Implications of visitations by Shore Skinks Oligosoma smithi to bait stations containing brodifacoum in a dune system in New Zealand

Chris J. Wedding, Weihong Ji and Dianne H. Brunton

Pacific Conservation Biology 16(2) 86 - 91
Published: 2010


Brodifacoum is a highly toxic, second-generation anticoagulant developed for the control of rodent pests. However, information regarding the impacts of brodifacoum on non-target wildlife has been largely collected opportunistically and is generally avian biased.

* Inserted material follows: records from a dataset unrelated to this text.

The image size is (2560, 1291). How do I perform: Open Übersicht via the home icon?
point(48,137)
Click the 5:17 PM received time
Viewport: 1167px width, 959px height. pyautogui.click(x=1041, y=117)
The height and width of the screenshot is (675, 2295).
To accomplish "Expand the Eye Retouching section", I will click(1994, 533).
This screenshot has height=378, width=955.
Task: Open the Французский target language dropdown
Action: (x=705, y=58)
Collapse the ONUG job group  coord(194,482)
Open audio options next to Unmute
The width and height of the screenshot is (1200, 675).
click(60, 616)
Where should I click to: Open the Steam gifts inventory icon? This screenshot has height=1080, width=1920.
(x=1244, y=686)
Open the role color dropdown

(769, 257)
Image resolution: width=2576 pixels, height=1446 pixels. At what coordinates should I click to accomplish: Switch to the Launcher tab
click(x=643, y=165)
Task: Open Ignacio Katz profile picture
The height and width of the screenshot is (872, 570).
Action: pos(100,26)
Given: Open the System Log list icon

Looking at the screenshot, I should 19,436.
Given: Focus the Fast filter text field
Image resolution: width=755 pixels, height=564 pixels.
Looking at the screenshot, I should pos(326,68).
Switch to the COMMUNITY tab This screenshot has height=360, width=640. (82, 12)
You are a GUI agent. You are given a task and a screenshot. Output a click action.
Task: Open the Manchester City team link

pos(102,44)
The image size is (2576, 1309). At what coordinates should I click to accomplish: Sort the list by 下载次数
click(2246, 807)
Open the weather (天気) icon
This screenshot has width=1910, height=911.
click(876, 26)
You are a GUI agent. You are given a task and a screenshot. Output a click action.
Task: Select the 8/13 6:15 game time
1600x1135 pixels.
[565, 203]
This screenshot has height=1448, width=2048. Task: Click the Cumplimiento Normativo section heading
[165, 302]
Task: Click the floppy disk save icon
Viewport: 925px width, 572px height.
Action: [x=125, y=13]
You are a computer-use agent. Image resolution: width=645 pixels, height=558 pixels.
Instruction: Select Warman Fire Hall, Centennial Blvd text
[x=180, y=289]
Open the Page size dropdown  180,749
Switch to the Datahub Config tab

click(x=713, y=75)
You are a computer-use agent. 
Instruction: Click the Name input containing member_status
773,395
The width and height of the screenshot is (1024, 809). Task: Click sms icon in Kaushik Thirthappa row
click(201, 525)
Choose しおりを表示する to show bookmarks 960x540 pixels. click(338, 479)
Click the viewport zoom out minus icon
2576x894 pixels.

Reviews of non-target impacts of brodifacoum routinely regard reptiles and amphibians as low risk, despite there being no formal evidence supporting this assumption. Recent evidence suggests that some native lizard species will consume cereal baits in addition to toxin-loaded invertebrates. As part of a wider study, we quantified visitation rates to brodifacoum bait stations by Shore Skinks Oligosoma smithi, and recorded the first observation of this species consuming toxic bait. Bait stations (n = 56) recorded up to 81.5% tracking incidence by Shore Skinks across one of two pest-controlled grids. Skinks were occasionally observed inside bait stations feeding on invertebrates. Of the 805 skinks caught in pitfall traps over the 6 month period, none showed clinical or behavioural signs of anticoagulant toxicosis. Further research into the acute toxicity and chronic sub-lethal impacts of pesticides on herpetofauna is required before potential impacts on these fauna can be dismissed.